Los zorros del viejo viaducto.


Junto al viejo viaducto, buscando el abrigo de una pequeña cueva, una zorra crió esta primavera dos zorrillos. Los tres animalillos juguetaban felices mientras, al anochecer, algunas personas ancianas les echaban comida. Disfrutabamos de su presencia y de sus juegos despreocupados. Los observabamos con interés y comentabamos cualquier novedad que se producía. Alguien bienintencionado, un buen día, dió aviso a la prensa y los medios de comunicación sembraron la noticia en todos los corrillos de la ciudad.
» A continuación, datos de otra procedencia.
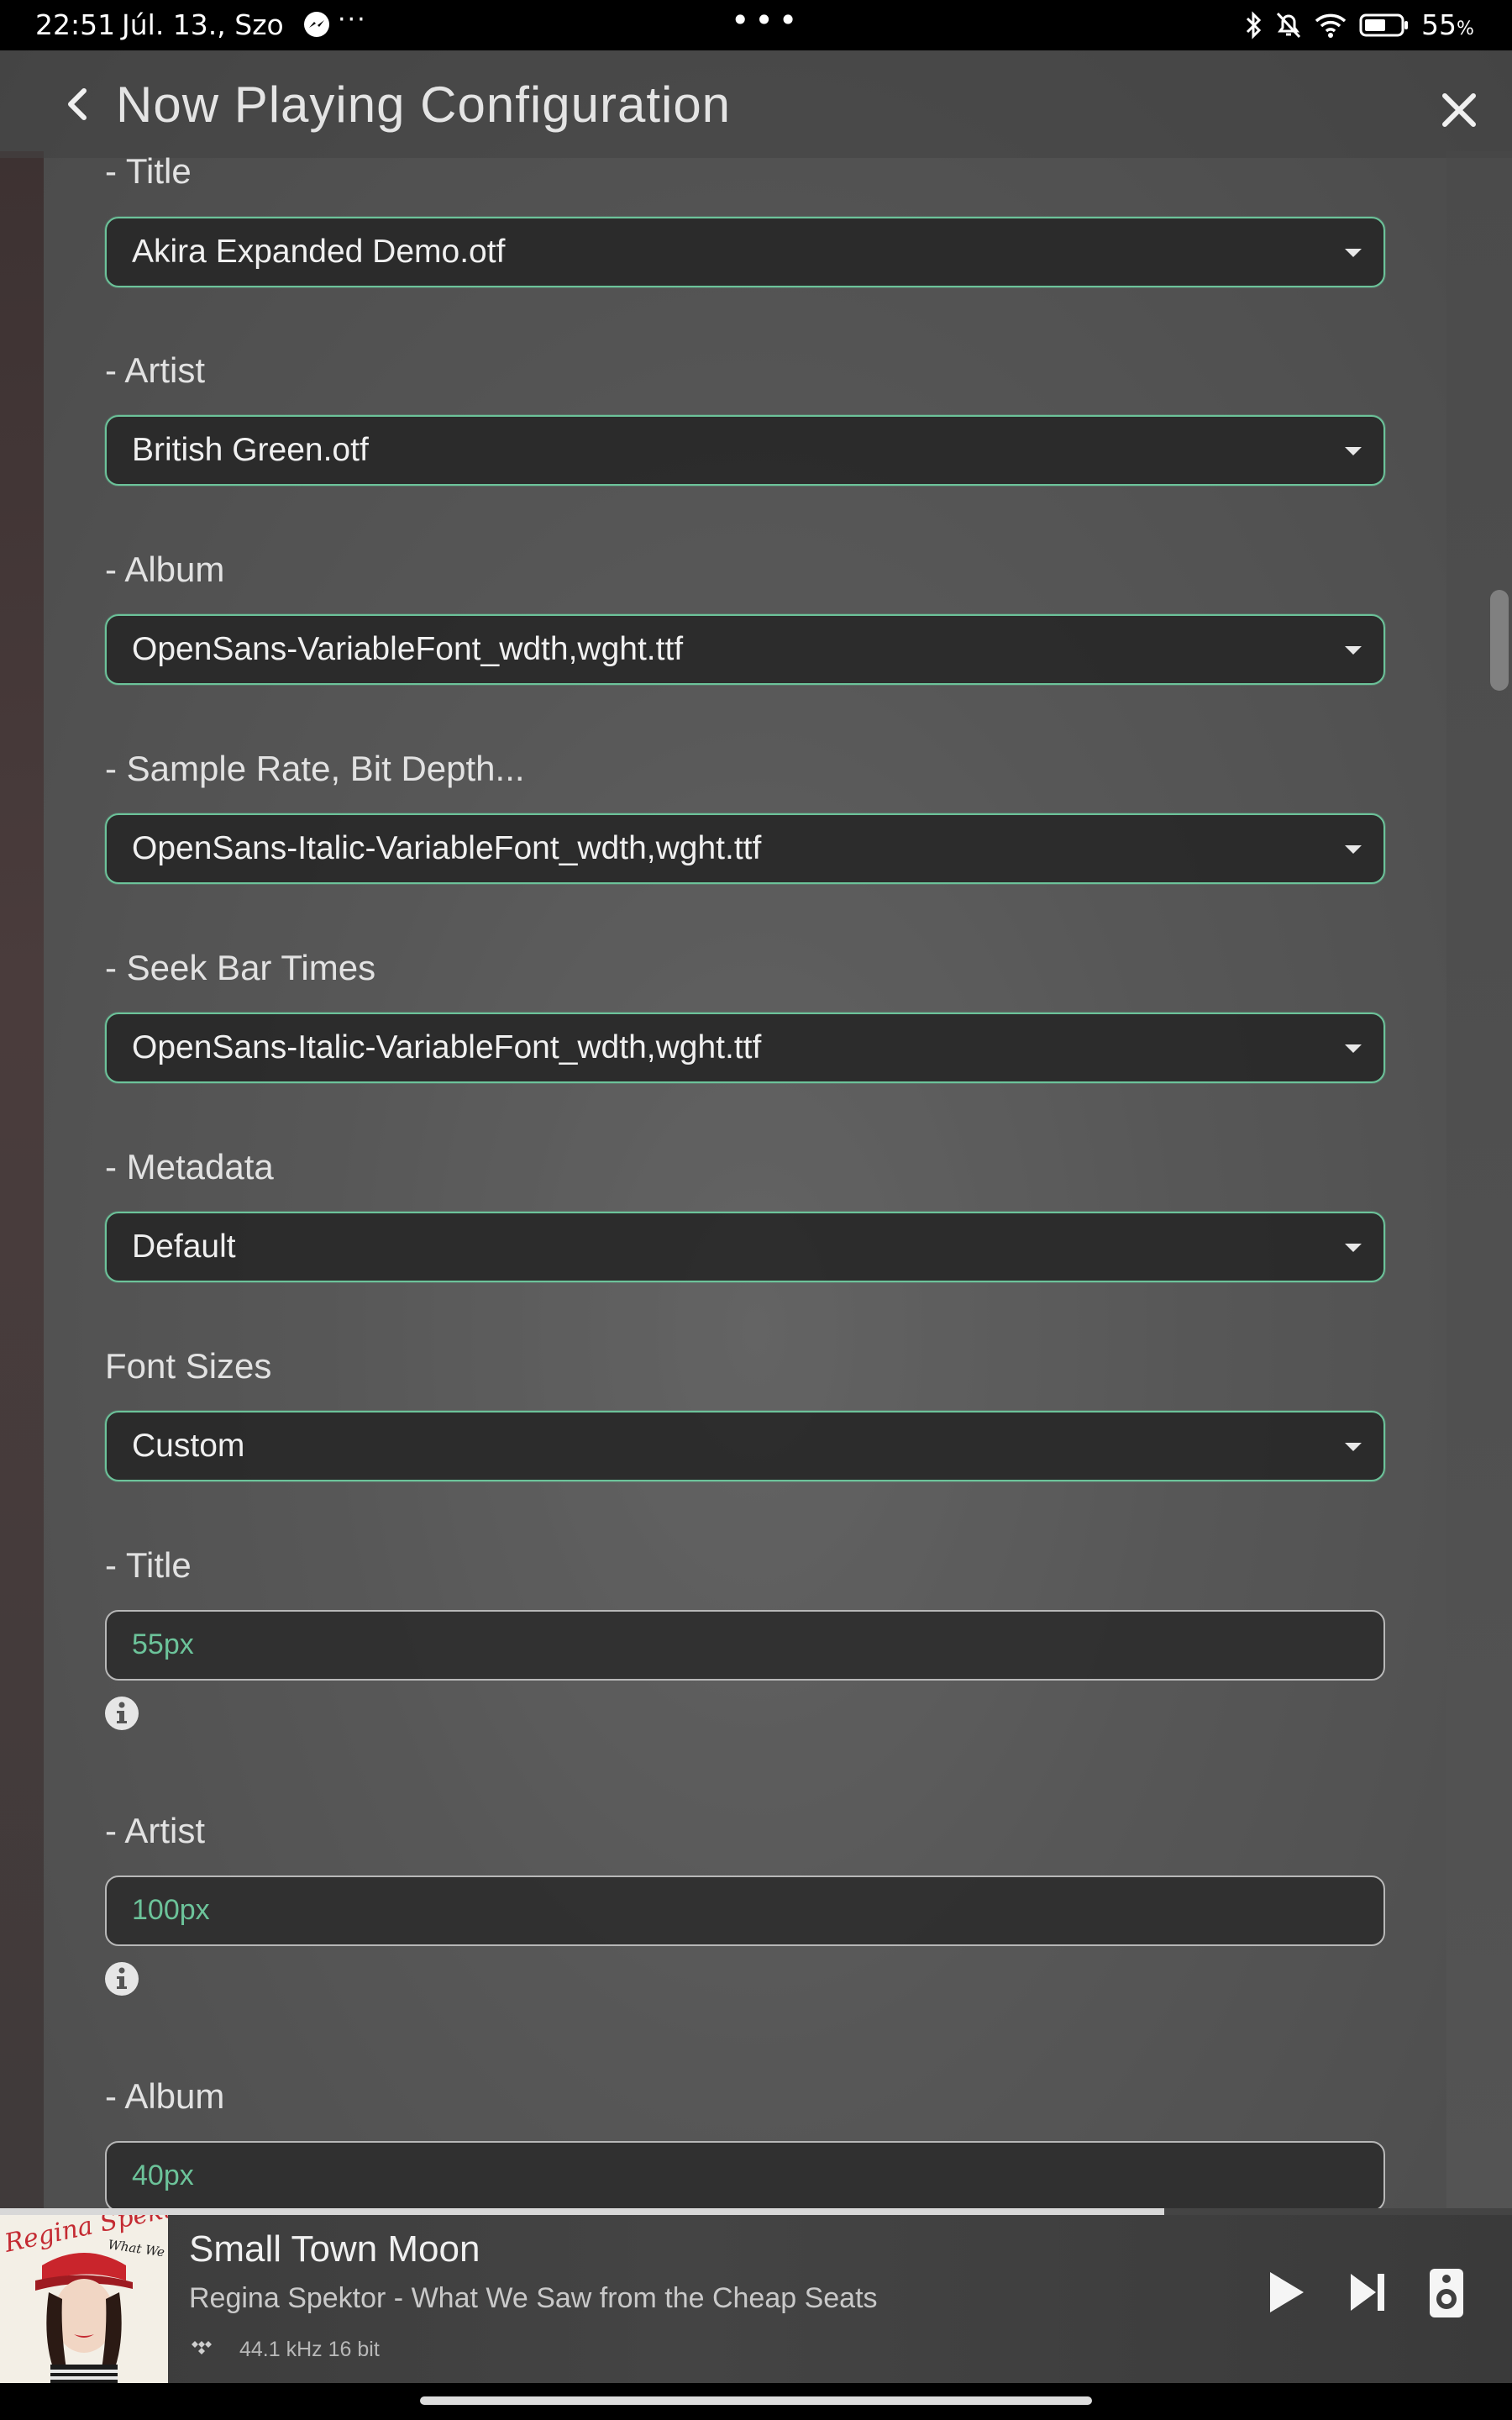  What do you see at coordinates (1285, 2292) in the screenshot?
I see `play-icon` at bounding box center [1285, 2292].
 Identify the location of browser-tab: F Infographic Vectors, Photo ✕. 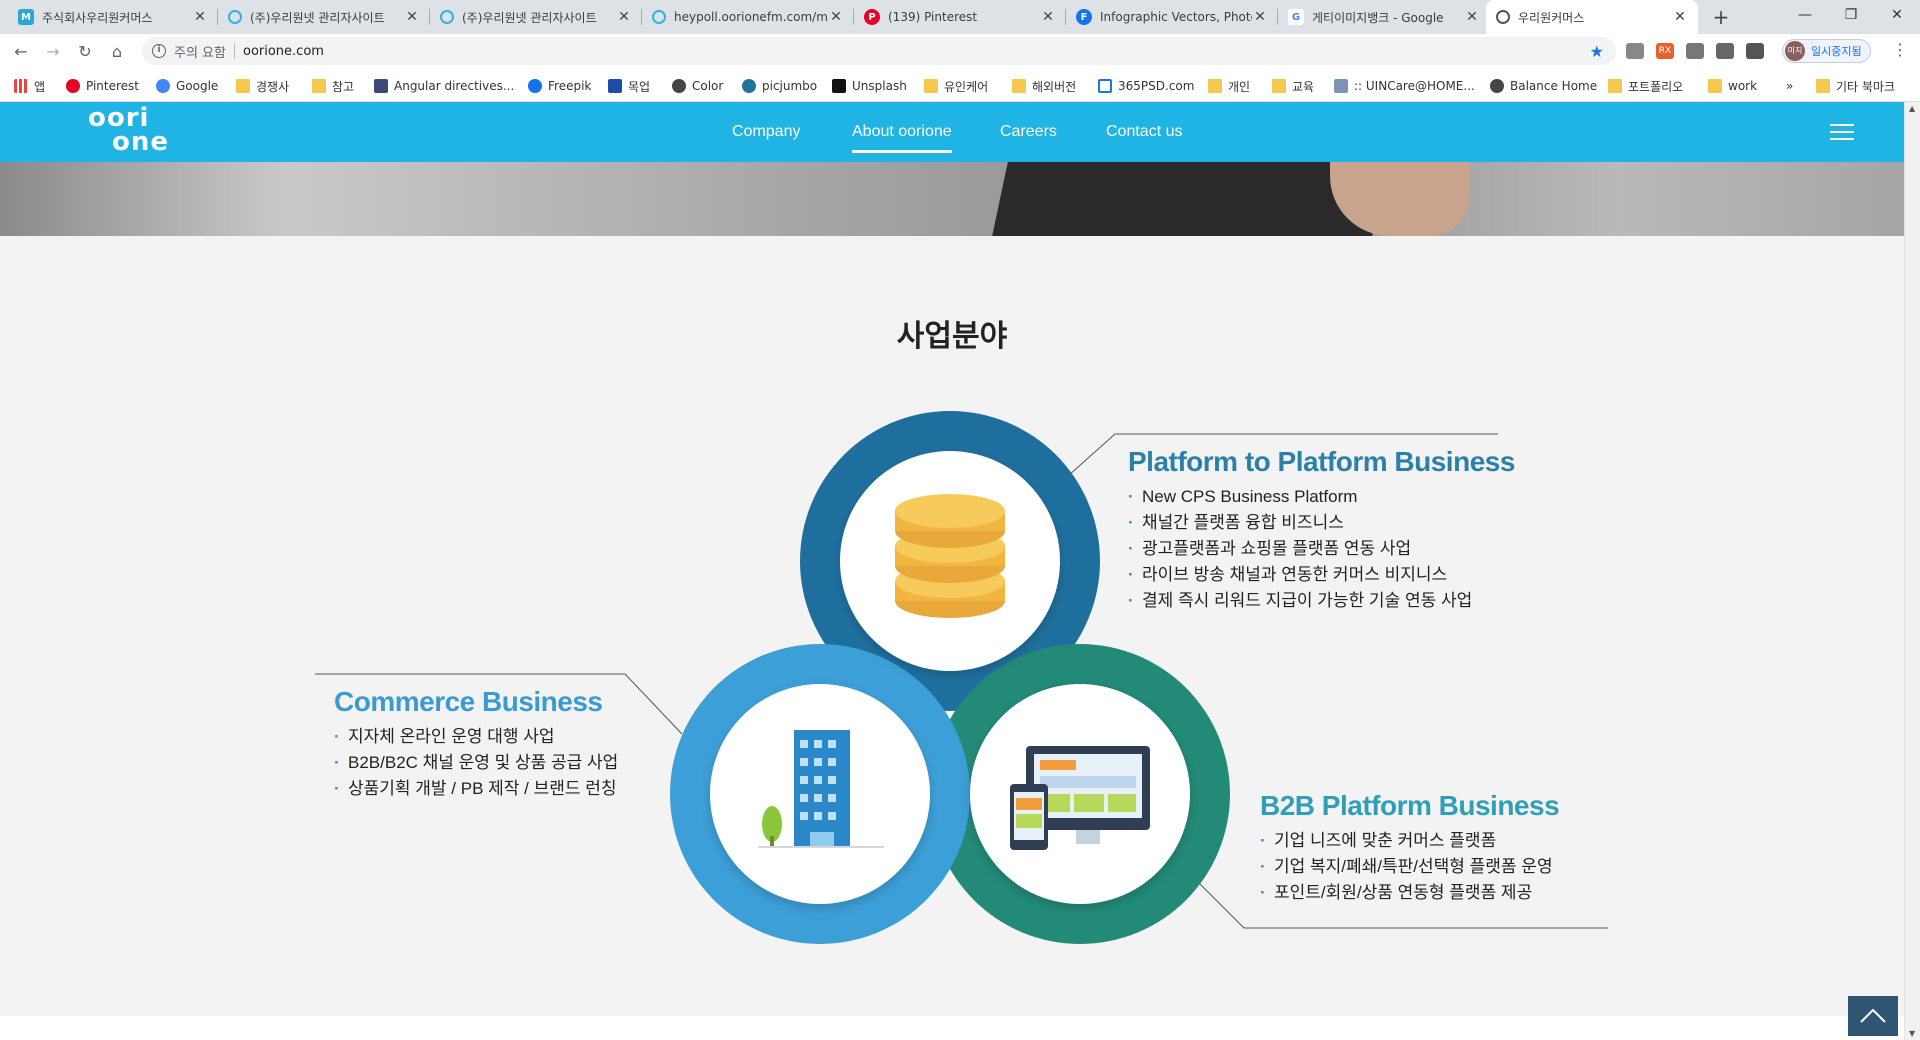
(1172, 17).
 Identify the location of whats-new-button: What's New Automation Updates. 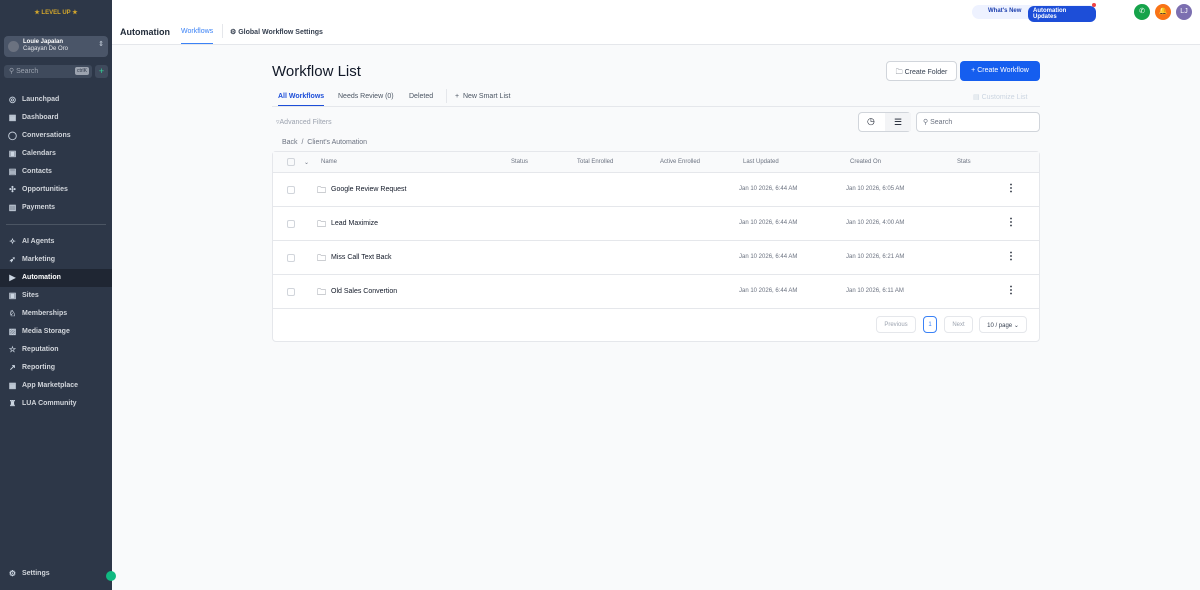
(1034, 12).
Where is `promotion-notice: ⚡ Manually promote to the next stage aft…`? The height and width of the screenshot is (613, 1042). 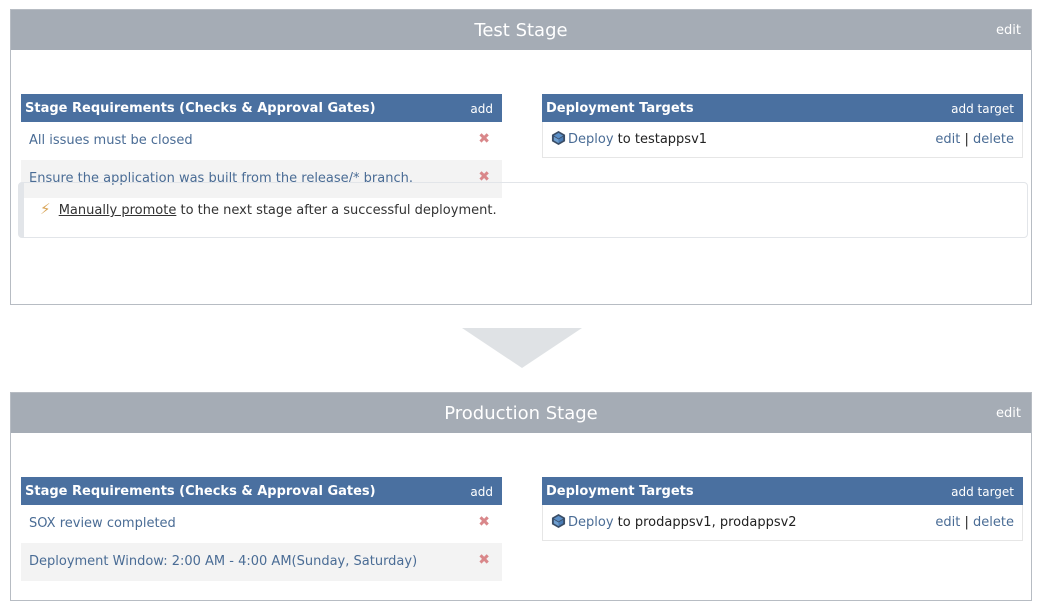
promotion-notice: ⚡ Manually promote to the next stage aft… is located at coordinates (523, 210).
Aparecieron los "entendidos", esos expertos en ecosistemas y temibles ingenieros del medio ambiente. Cazaron a los animales uno a uno a la vez que observabamos la tristeza progresiva de los zorrillos que restaban por capturar. Dicen que se los llevaron a un ecosistema adaptado a su naturaleza animal. Nos quedamos entristecidos, nosotros, al adivinar que lo que antes eran juegos, saltos, carreras y vida alegre, ahora era un oasis de soledad y tristeza. Recuerdo que siempre han vivido los zorros en los entornos de los lugares. Recuerdo que antaño asaltaban los gallineros por la noche. Y recuerdo la hostilidad de los vecinos contra estos animales que competían con ellos por las proteinas de los gallineros. Ahora sin embargo hay comida para todos y nosotros, al parecer, nos sentimos más civilizados por alejarnos de nuestro entorno. Creo que fue un error, nuestros amigos los zorros estaban bien entre los turolenses que los querían y los mimaban. Los abuelos llevaban a sus nietos a verlos mientras les contaban montones de historias de su infancia acaecidas en confrontación con el habilidoso zorro. ¡Que animal más bello e inteligente! ¡Que poca flexibilidad en el, ahora, amo de la creación! El hombre es un lobo para el zorro pienso y afirmo con tristeza y nostalgia.